Normal Map: the normal texture of the Material.
Normal Blend: this property defines the proportion in which the the normal texture selected in the Normal Map property blends with the normal map of the Material that the decal is projected on. 0: the decal does not affect the Material it's projected on. 1: the normal map of the decal replaces the normal map of the Material it's projected on.
You can create your own Shader Graphs that render decals in a way that suits your project best.
The Decal Material properties above are defined in the pre-built Shader Graph. Custom decal Material properties depend on a custom Shader Graph.
The following table describes the properties in the Advanced Options section. These properties are common for all decal shaders.
Property | Description |
---|---|
Enable GPU Instancing | Enabling this option lets URP render meshes with the same geometry and Material in one batch, when possible. This makes rendering faster. URP cannot render Meshes in one batch if they have different Materials or if the hardware does not support GPU instancing. |
Priority | This property defines the order in which URP draws decals in the scene. URP draws decals with lower Priority values first, and draws decals with higher Priority values on top of those with lower values. If there are multiple Decal Materials with the same Priority in the scene, URP renders them in the order in which the Materials were created. |
Mesh Bias Type | Select the Mesh bias type. The Mesh bias lets you prevent z-fighting between the Decal GameObject and the GameObject it overlaps. This property is only applicable for GameObjects with a Decal Material type assigned directly. |
View Bias | A world-space bias (in meters). When drawing the Decal GameObject, Unity shifts each pixel of the GameObject by this value along the view vector. A positive value shifts pixels closer to the Camera, so that Unity draws the Decal GameObject on top of the overlapping Mesh, which prevents z-fighting. Decal Projectors ignore this property. |
Depth Bias | When drawing the Decal GameObject, Unity changes the depth value of each pixel of the GameObject by this value. A negative value shifts pixels closer to the Camera, so that Unity draws the Decal GameObject on top of the overlapping Mesh, which prevents z-fighting. Decal Projectors ignore this property. |
Create custom Decal shaders
The pre-built Shader Graphs/Decal
shader serves as a simple example. You can create your own decal shaders that render decals in a way that suits your project best.
To create a custom decal Shader Graph, select the Decal value in Material property of the shader target.

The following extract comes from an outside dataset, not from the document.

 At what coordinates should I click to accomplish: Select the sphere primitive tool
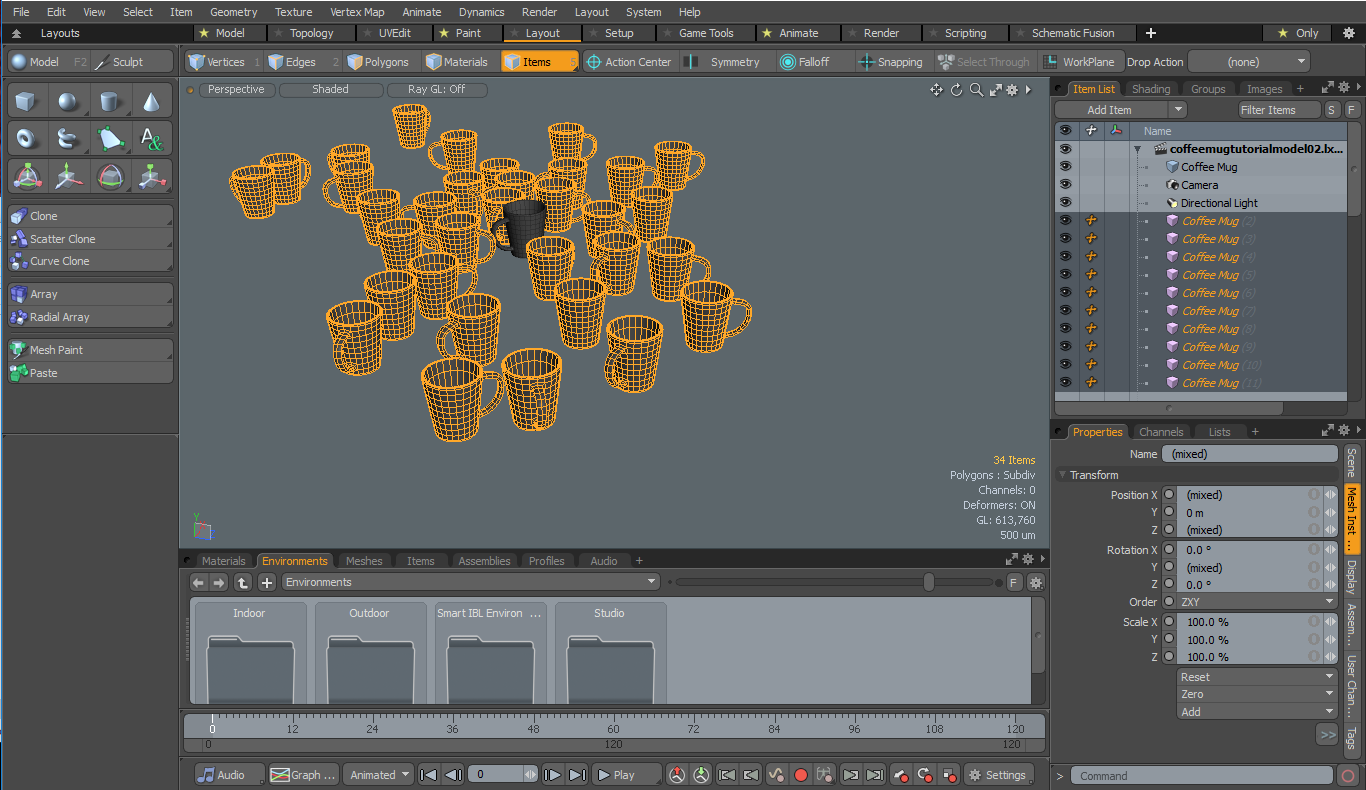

Enabling one of the following properties override the equivalent Lit Shader property on the surface of the Material.
Property | Description |
---|---|
Affect BaseColor | When enabled, the shader affects the base color. Most decals make use of this option. An exception is a surface damage effect, were you might want to manipulate other properties, such as normals. From left to right: shader affecting only the color, affecting all properties, affecting all properties but color. |
Affect Normal | When enabled, the shader affects normals. Use cases: adding damage effects to materials, for example, bullet holes or cracks. Use the Blend property to blend the normals of the decal with the normals of the surface it's projected to. If the Blend property is disabled, the decal overrides the normals all over the surface it's projected to. From left to right: Affect Normal is off; Affect Normal is on, Blend is off; Affect Normal and Blend are on. |
Affect MAOS | MOAS stands for Metallic, Ambient Occlusion, and Smoothness. These properties are grouped together to save memory. You can change values of each property separately in the shader, but all properties are blended with a single common alpha value. Use cases: Override smoothness to highlight puddles or wet paint. Override metallic values with lower values to render rust. Override AO to give the decal more depth. Left: the decal does not affect MAOS. Right: the decal affects MAOS. |
Affect Emission | Use cases: you can affect the emission values to make surfaces seem like they are emitting light, or to make surfaces seem like they are being lit by light. Left: Affect Emission is off. Right: Affect Emission is on. |
To improve performance, pack data for different surface properties into a single texture. This way the shader performs fewer samples and Unity stores fewer textures.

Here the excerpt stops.